[Passage for review]
·····

Even though the referring physicians arguably bear the medical necessity responsibility, she recommended radiologists work with their staff to ensure they have the most complete clinical order possible before a study is performed.
Adding on the responsibility of determining medical necessity for imaging is more of a concern for free-standing radiology imaging centers than for hospital-based radiologists, Mulaik said. They’re more likely to have contracts with liability payers, so they must pay attention to the details of the contracts they sign.
Before signing, be sure you understand what the contract says in terms of treating all types of patients – especially those that might fall into the injury or workers’ compensation categories. Be sure your responsibilities are clearly laid out and the person ultimately responsible for determining medical necessity is clearly identified.
Getting these details ironed out will require an open-door conversation with your referring physicians – not only will it provide details about what you’re expected to do with certain patients, but it will also make the relationship stronger.
“Radiologists have never said it’s not their responsibility to make sure the right exam is being done. They pride themselves on being the doctor’s doctor,” Mulaik said.
Prepare and Protect Yourself
On a daily basis, a radiologist’s first priority should be to collaborate openly with the referring physicians because he or she always has the most complete body of information about the patient, ACR’s Hoffman said, and they can best understand the patient’s needs at any given time.
But, court decisions like the New Jersey case can muddy these waters, making you wonder whether frequent communication is enough to ensure you’re fulfilling your clinical responsibility.

·····

[Data excerpt]
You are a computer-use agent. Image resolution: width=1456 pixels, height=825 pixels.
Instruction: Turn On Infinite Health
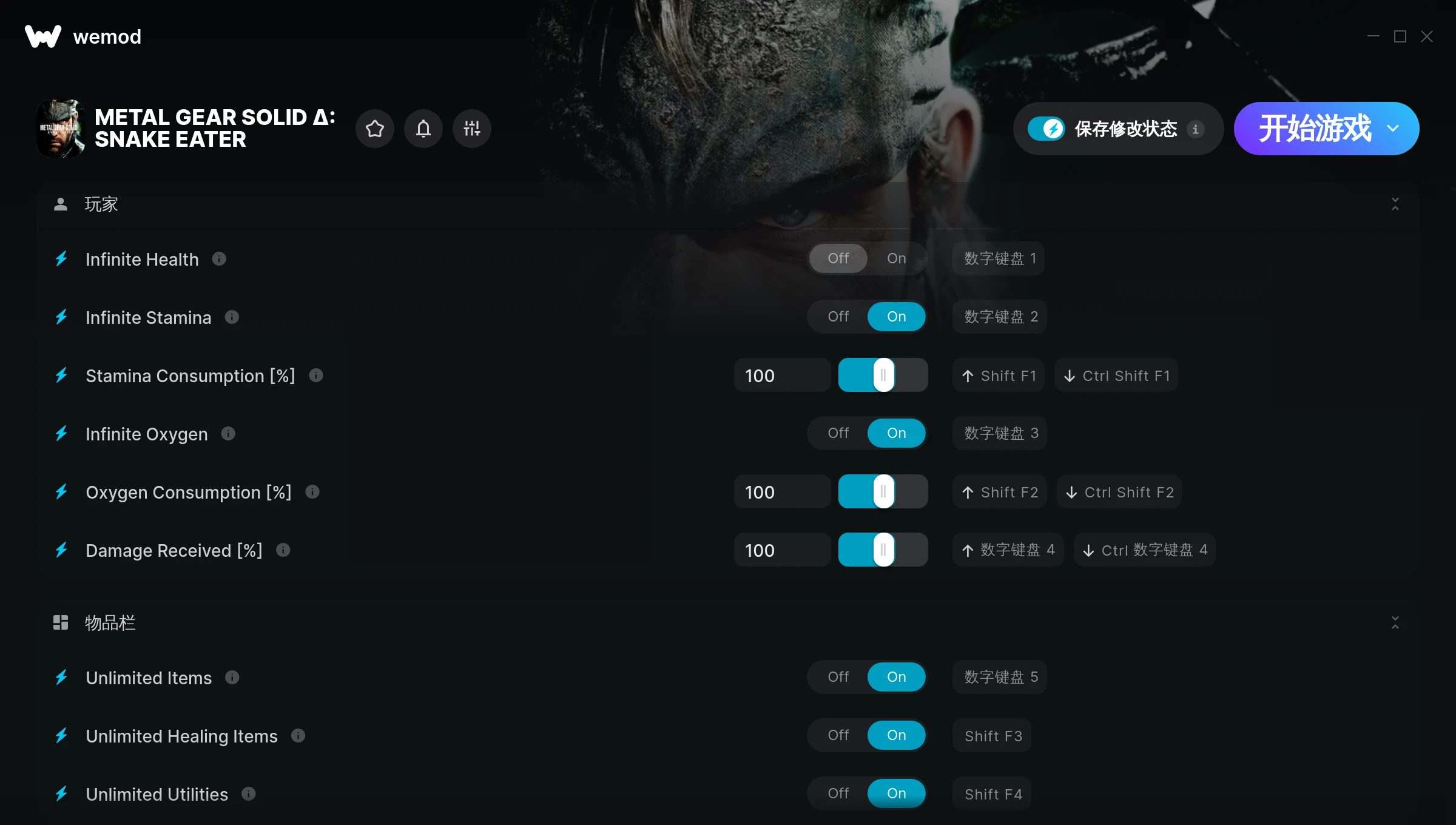(x=896, y=258)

·····

[Your goal] Can you reproduce, word for word, the stretch of the radiology passage above that begins at the words "Even though the" and stops after "study is performed."?

[Answer to this task]
Even though the referring physicians arguably bear the medical necessity responsibility, she recommended radiologists work with their staff to ensure they have the most complete clinical order possible before a study is performed.